Which is more useful in the real world: the ability to out-accelerate a city bus off the line or out-dragging a 600-hp sedan from 75 to 150 mph? Sorry, but we don’t have an autobahn in America, so the high-speed stuff falls into the “bragging rights” category. The Alpina’s tradeoffs are more appropriate for the real world.

That wouldn’t be the case if the M6 weren’t completely and totally overwhelmed by its own power. But it is, and that’s where it’s held back by the M-brand history, which dictates that the M6 needs both rear-wheel drive and more power than other 6 Series Gran Coupe models.

The Alpina B6 isn’t saddled with any of that history. In addition to the real-world plus of having four driven wheels, it benefits from a medley of other tradeoffs that make it a better road car. The B6’s ZF-sourced eight-speed torque-converter transmission is far smoother in everyday driving than the M6’s clumsy dual-clutch unit. Its hydraulically assisted steering is light and communicative, unlike the M6, whose steering was apparently tuned by marketing people who think that heavy means schporty. The M6’s three driver-selectable levels of power steering assist are equivalent to the system being low on fluid, completely out of fluid, or, in its sportiest mode, just plain broken. A harsh judgment, but a true one.

The Alpina’s rear subframe is isolated from the chassis with bushings, and as such, its occupants experience less road and impact noise. Although it rides on the same-size 20-inch wheels, the Alpina’s ride is far more supple than the M6’s. It soaks up bumps that have the M car bouncing and pogoing. Although its steering ratio is far slower (18.7:1 versus 12.7:1), the Alpina setup offers better on-center communication because it dances in your hands the way good BMW steering used to. The M6, by comparison, is mute on center, allowing the car to tramline to truck grooves, pavement seams, and the gravitational pull of Neptune.

The Verdict

2016 BMW Alpina B6 xDrive Gran Coupe and 2017 BMW M6 Gran Coupe 11
GOT YOU COVERED The two 4.4-liter V-8s share a foundation and 600-hp output, but with different turbos and exhaust routing, they deliver power differently.

The tradeoff—there’s always a tradeoff—is that above eight-tenths, the Alpina’s front end goes soft and gooey, where the M6’s is far more rigid and accurate.
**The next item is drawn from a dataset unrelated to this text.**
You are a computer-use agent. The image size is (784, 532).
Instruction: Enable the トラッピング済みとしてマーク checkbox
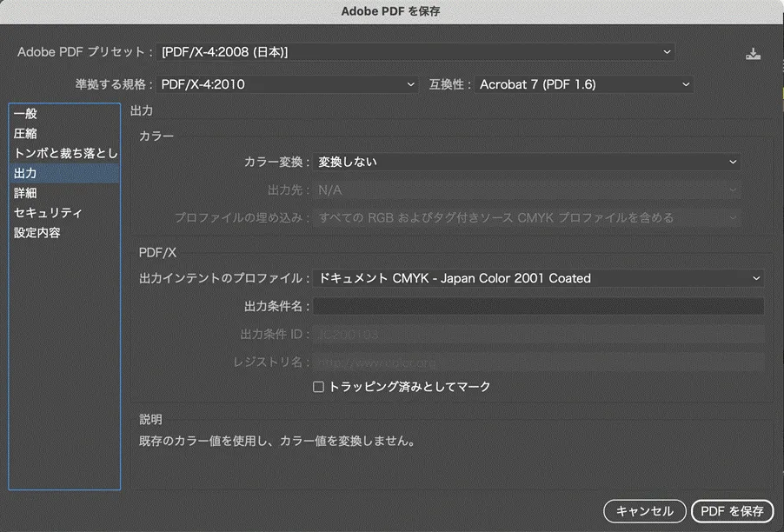pos(320,386)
That’s mostly irrelevant because should you approach the limit in the M6, you’ll accidentally press the accelerator pedal four millimeters too far and wind up in a slide. Unwanted power-on sideways escapades are common in the M6, and they happen quickly.

The M6 even spooked Randy Pobst as he attempted to set a fast lap around Willow Springs International Raceway. He persevered and was able to lap the M6 2.2 seconds faster than the B6. But then Pobst did the unthinkable: He preferred the slower car. Why? The M6’s hastened lap times come at the expense of predictability. Pobst preferred the B6’s progressive demeanor, even on the track.
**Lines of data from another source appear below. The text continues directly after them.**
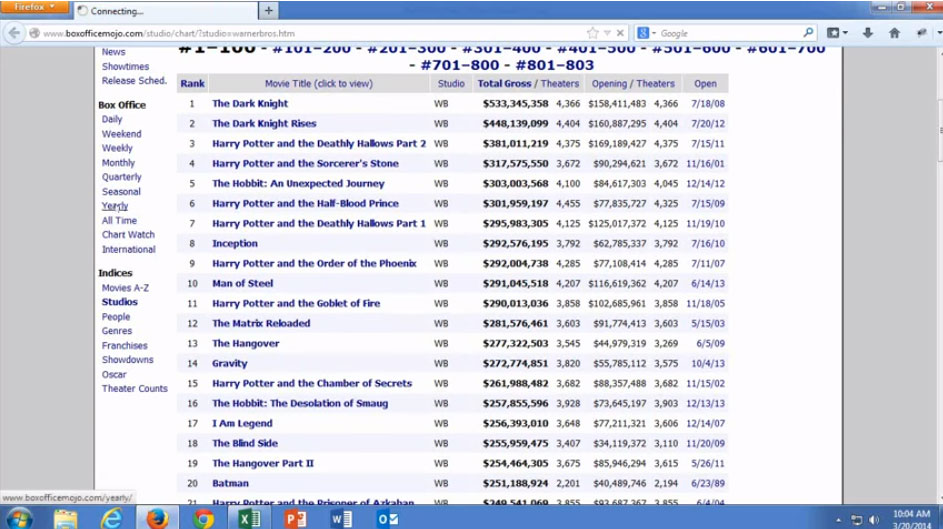Image resolution: width=943 pixels, height=529 pixels.
Task: Click the Firefox back arrow button
Action: coord(14,33)
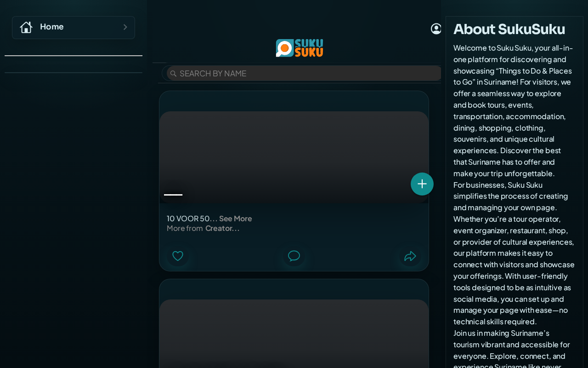Click the About SukuSuku heading
This screenshot has height=368, width=588.
pos(509,29)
There’s one place where the M6 is a clear winner. Its start/stop system is, thanks to the dual-clutch automatic, far smoother and less intrusive than the Alpina’s. But that’s a lonely win. Overall, the M6’s motorsport emphasis just doesn’t work with a car this hefty. At least not as well as how Alpina has engineered its tradeoffs.

The Alpina is tuned for reality. A car like the BMW 6 Series Gran Coupe is never going to be raced, so its lap times don’t matter. What does matter is the experience. The Alpina B6 proved that it’s the better 6 Series Gran Coupe in normal driving, in aggressive back-road driving, and even on the track.